An improved CycleGAN-based emotional voice conversion model by augmenting temporal dependency with a transformer

doi:10.1016/j.specom.2022.09.002

Speech Communication

Volume 144, October 2022, Pages 110-121

https://doi.org/10.1016/j.specom.2022.09.002 Get rights and content

Highlights

•
A CycleTransGAN is proposed to improve its performance on the emotional voice conversion (EVC) task.
•
Curriculum learning was adopted to gradually increase the input length during training.
•
A fine-grained level discriminator was designed to enhance the model’s ability to convert emotional voices.
•
The proposed method was evaluated on a Japanese emotional speech dataset and Emotional Speech Dataset (ESD, containing English and Chinese speech).
•
The transformer enhanced the model’s temporal dependency with a wider range, which improved the quality of converted speech.

Abstract

Emotional voice conversion (EVC) is a task that converts an utterance’s emotional features into a target one while retaining semantic information and speaker identity. Recently, some researchers leverage deep learning methods to improve the performance of EVC, such as deep neural network (DNN), sequence-to-sequence model (seq2seq), long-short-term memory network (LSTM), and convolutional neural network (CNN), as well as their combinations with an attention mechanism. However, their methods always suffer from some instability problems (e.g., mispronunciations and skipped phonemes) because these models fail to capture temporal intra-relationships among a wide range of frames, resulting in unnatural speech and discontinuous emotional expression. To enhance the ability to capture intra-relations among frames by augmenting the temporal dependency of models, we explored the power of a transformer in this study. Specifically, we proposed a CycleGAN-based model with the transformer and investigated its ability in the EVC task. In the training procedure, we adopted curriculum learning to gradually increase the frame length to ensure that the model can monitor from short segments throughout the entire speech. The proposed method was evaluated on a Japanese emotional speech dataset and Emotional Speech Dataset (ESD, contains English and Chinese speech). Then, it was compared to widely used EVC baselines (ACVAE, CycleGAN) involving objective and subjective evaluations.
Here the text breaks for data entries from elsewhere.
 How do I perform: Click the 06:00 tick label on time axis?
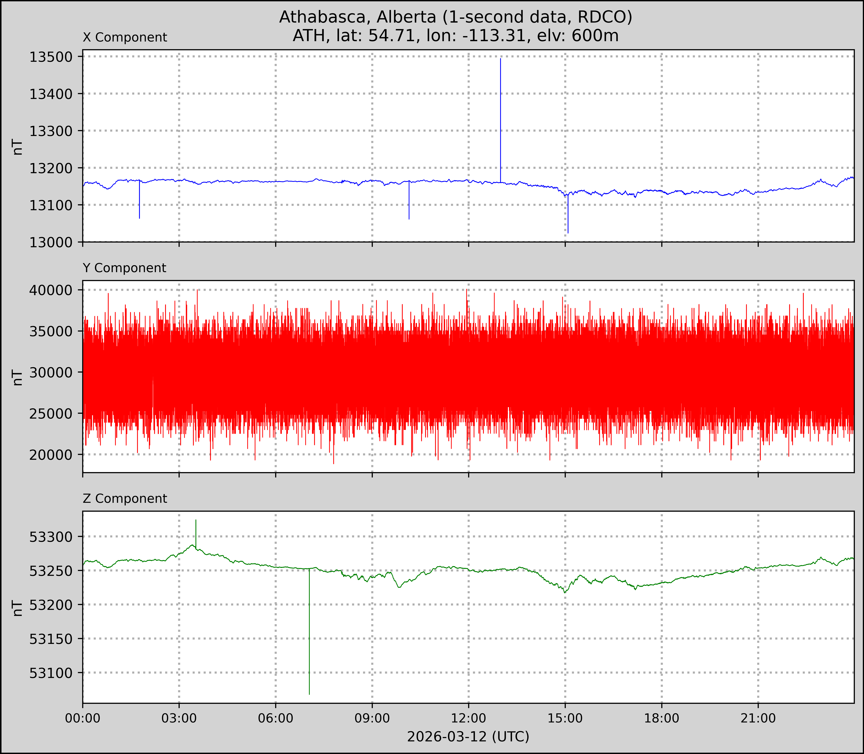point(275,718)

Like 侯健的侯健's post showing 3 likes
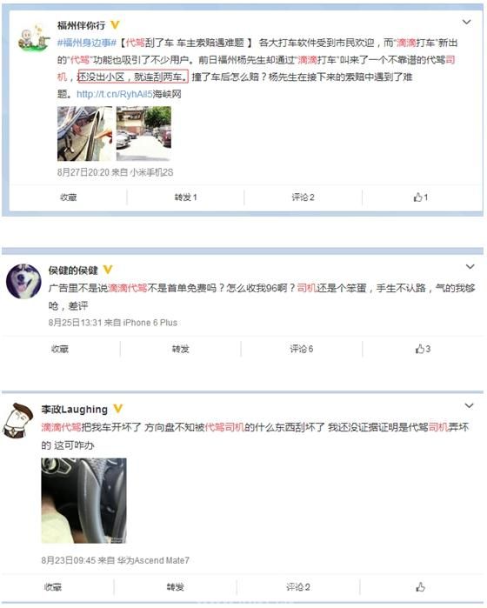tap(423, 349)
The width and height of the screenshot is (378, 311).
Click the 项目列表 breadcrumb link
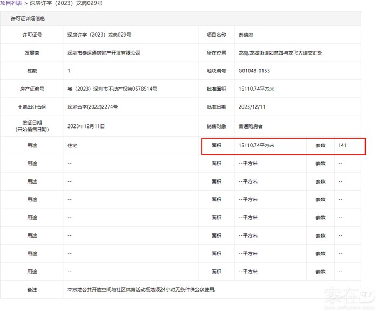click(11, 3)
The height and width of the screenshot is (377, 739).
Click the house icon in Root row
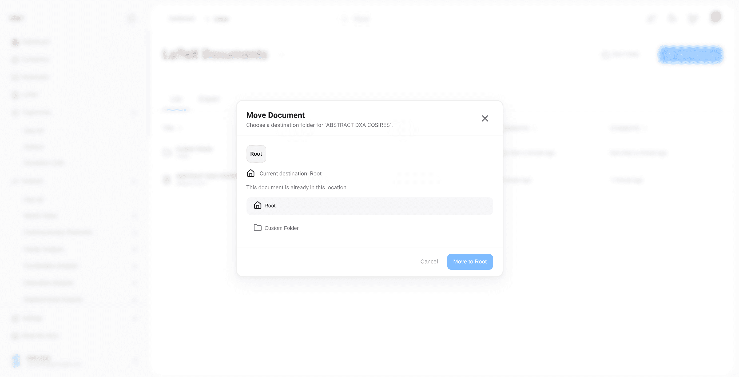pos(257,205)
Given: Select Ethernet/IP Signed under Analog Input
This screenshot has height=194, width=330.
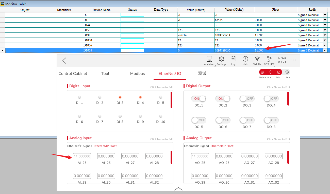Looking at the screenshot, I should click(x=79, y=146).
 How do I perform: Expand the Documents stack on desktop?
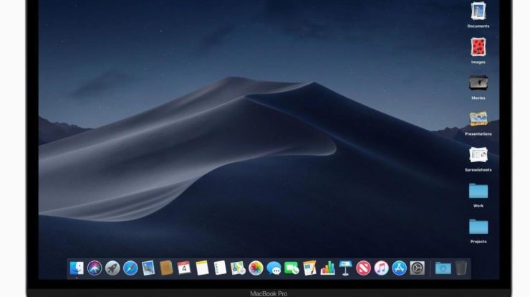478,11
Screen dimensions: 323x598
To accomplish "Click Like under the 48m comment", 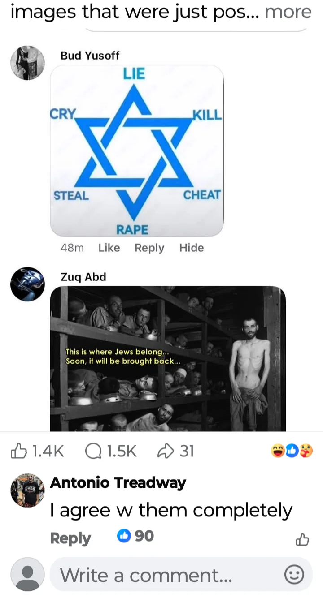I will [109, 248].
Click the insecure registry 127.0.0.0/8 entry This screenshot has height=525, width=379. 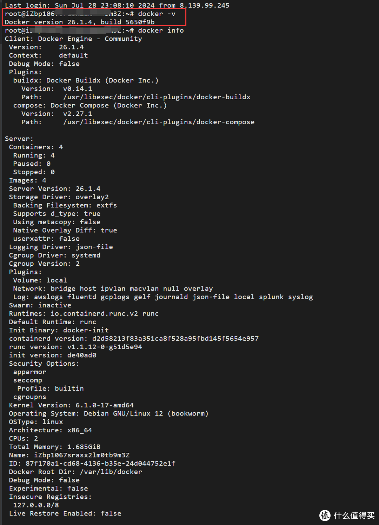36,505
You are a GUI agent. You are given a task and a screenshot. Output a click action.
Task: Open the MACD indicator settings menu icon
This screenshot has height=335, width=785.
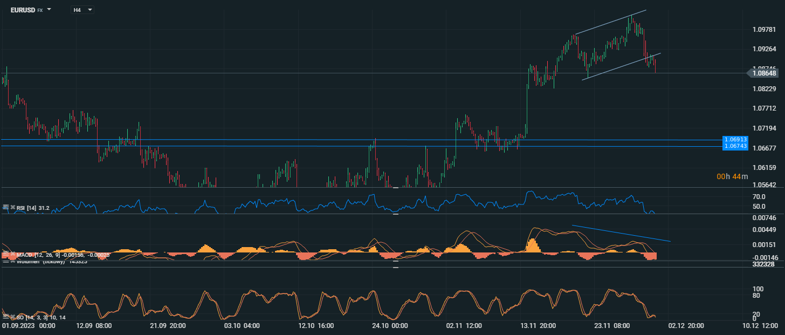(6, 254)
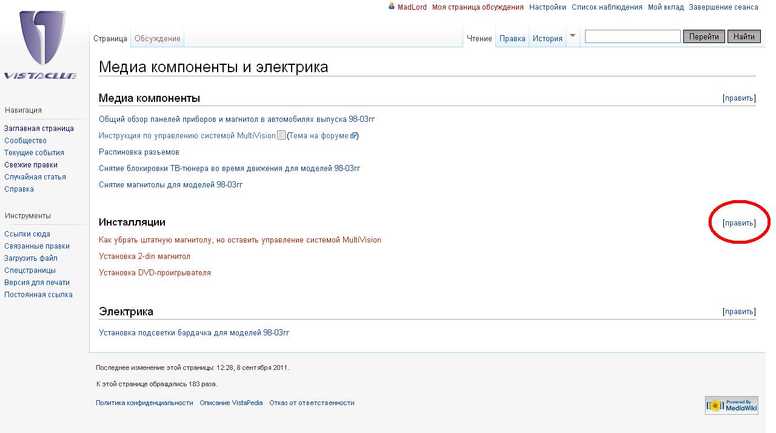Viewport: 776px width, 433px height.
Task: Go to Заглавная страница in sidebar
Action: pos(39,129)
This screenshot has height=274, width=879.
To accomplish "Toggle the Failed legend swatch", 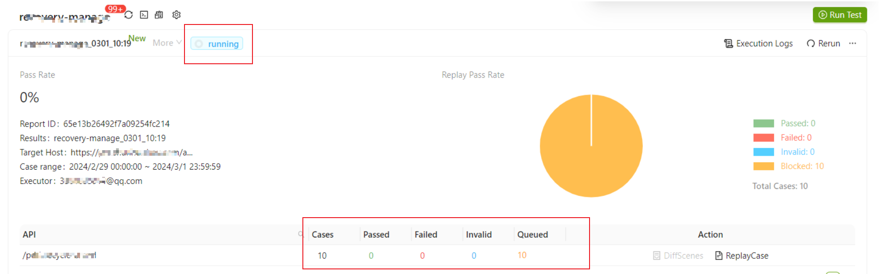I will click(763, 138).
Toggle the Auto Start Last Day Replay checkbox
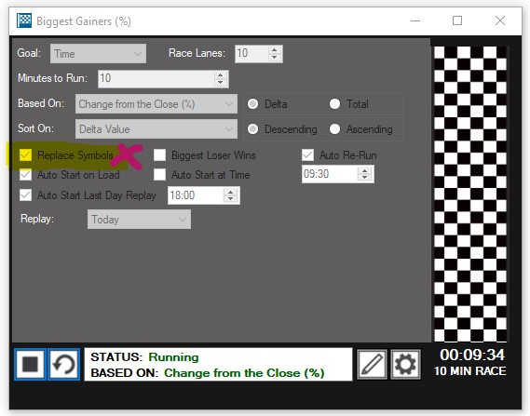The width and height of the screenshot is (530, 416). 26,195
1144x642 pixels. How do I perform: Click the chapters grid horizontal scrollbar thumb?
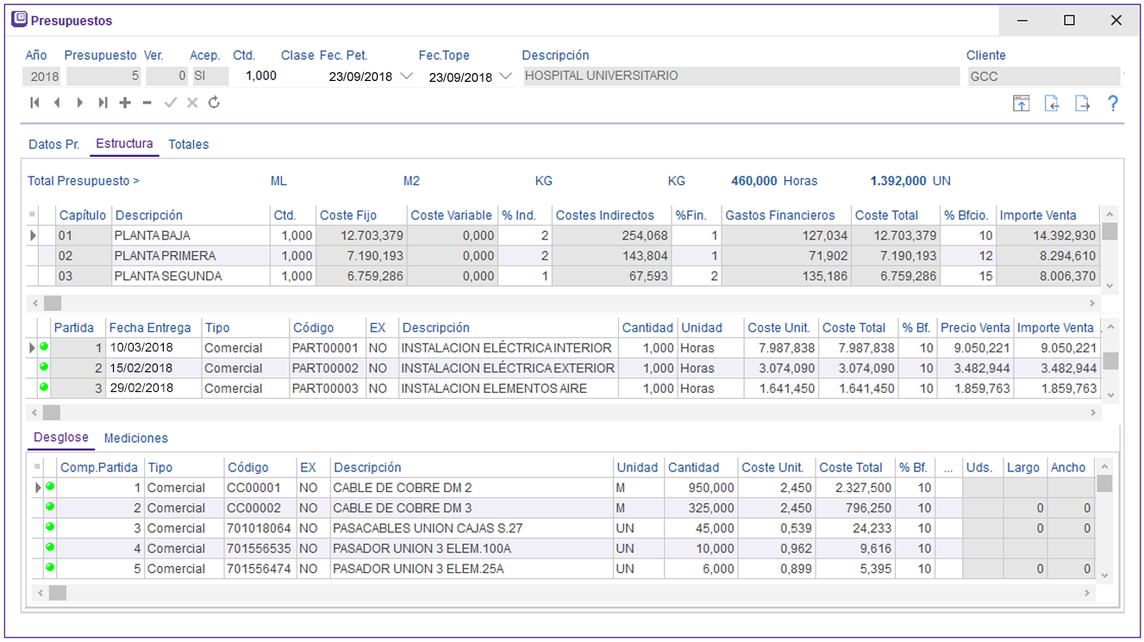pyautogui.click(x=53, y=303)
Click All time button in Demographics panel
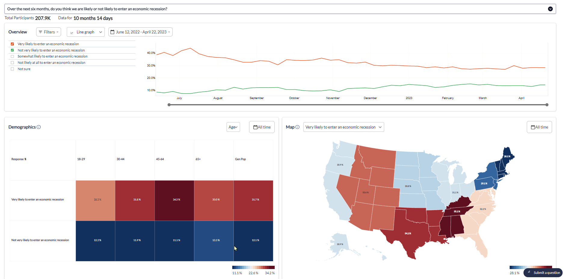The image size is (565, 279). (262, 127)
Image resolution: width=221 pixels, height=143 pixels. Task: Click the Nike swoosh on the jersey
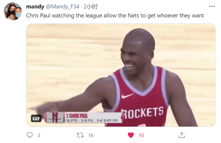coord(128,96)
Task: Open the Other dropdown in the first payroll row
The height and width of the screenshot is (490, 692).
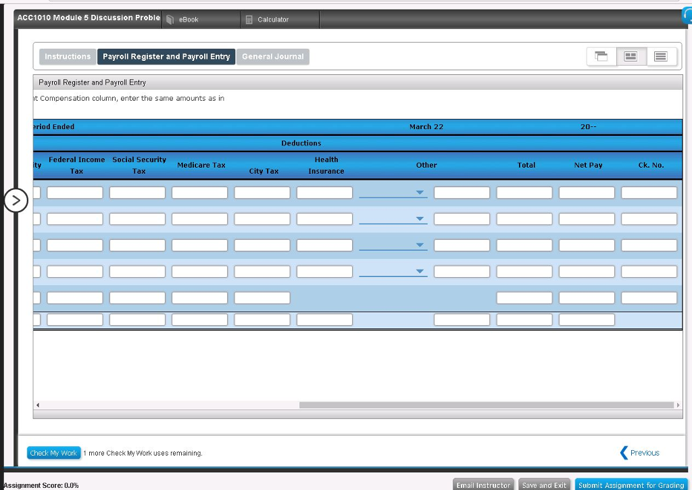Action: point(420,192)
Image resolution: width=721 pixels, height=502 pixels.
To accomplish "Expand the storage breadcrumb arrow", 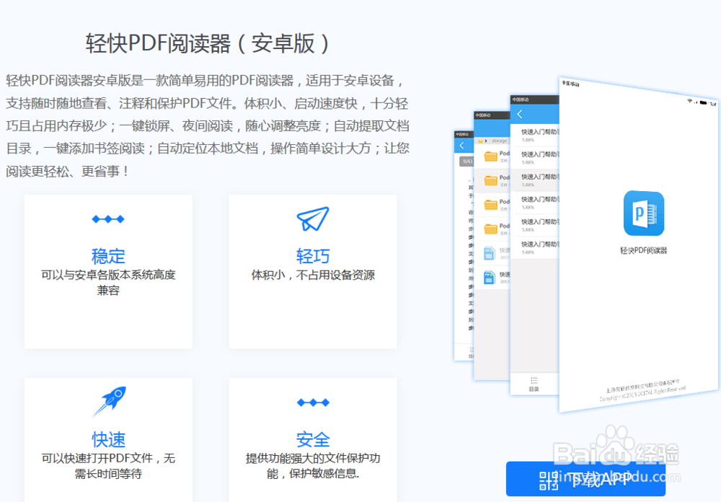I will tap(486, 141).
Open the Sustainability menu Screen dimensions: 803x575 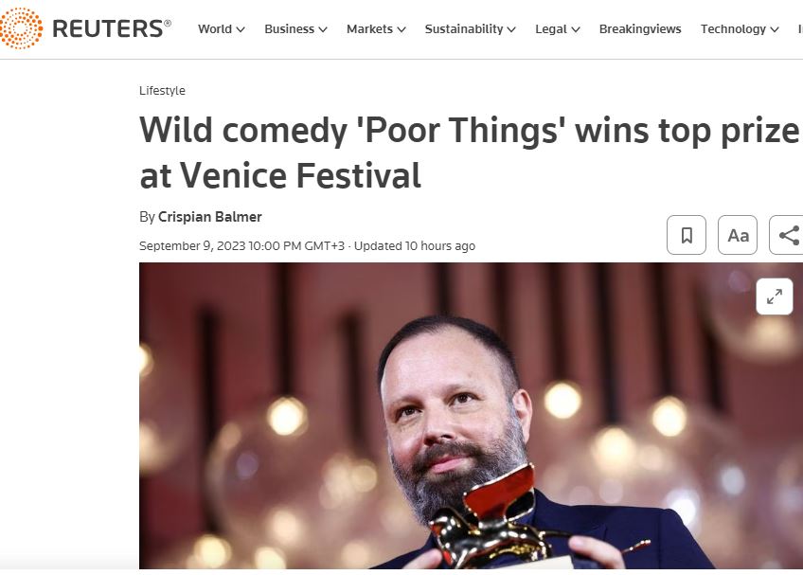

The results indicate that our proposed model can convert emotion with higher emotional similarity, quality, and naturalness.

Introduction

In recent years, affective expression has rapidly increased for artificial intelligence systems, including motions, speech, and facial expressions (Sheldon, 2001, Pelachaud, 2009, Chella et al., 2008). Emotional voice conversion (EVC) is one of the important topics in this research field. Nevertheless, because speech is a complex signal that contains rich information, its performance can further be improved with deep learning methods.

Generally, emotional voice conversion is a special type of voice conversion (VC), which aims to transform an utterance’s emotional features into a target one while retaining semantic information and speaker identity. Some previous research in this field focused on mapping the prosody and spectrogram with partial least square regression (Helander et al., 2010), Gaussian mixed model (GMM) (Aihara et al., 2012, Kawanami et al., 2003), and sparse representation method (Ming et al., 2016, Takashima et al., 2013). Recently, researchers leverage deep learning methods to improve the performance of EVC, such as deep neural network (DNN) (Vekkot et al., 2020, Luo et al., 2016), sequence-to-sequence model (seq2seq) with long–short-term memory network (LSTM) (Robinson et al., 2019), convolutional neural network (CNN) (Kameoka et al., 2020), as well as their combinations with the attention mechanism (Choi and Hahn, 2021). However, these models require to be trained on parallel data; that is, both the source and target should be from the same speaker and have identical linguistic information but different emotions.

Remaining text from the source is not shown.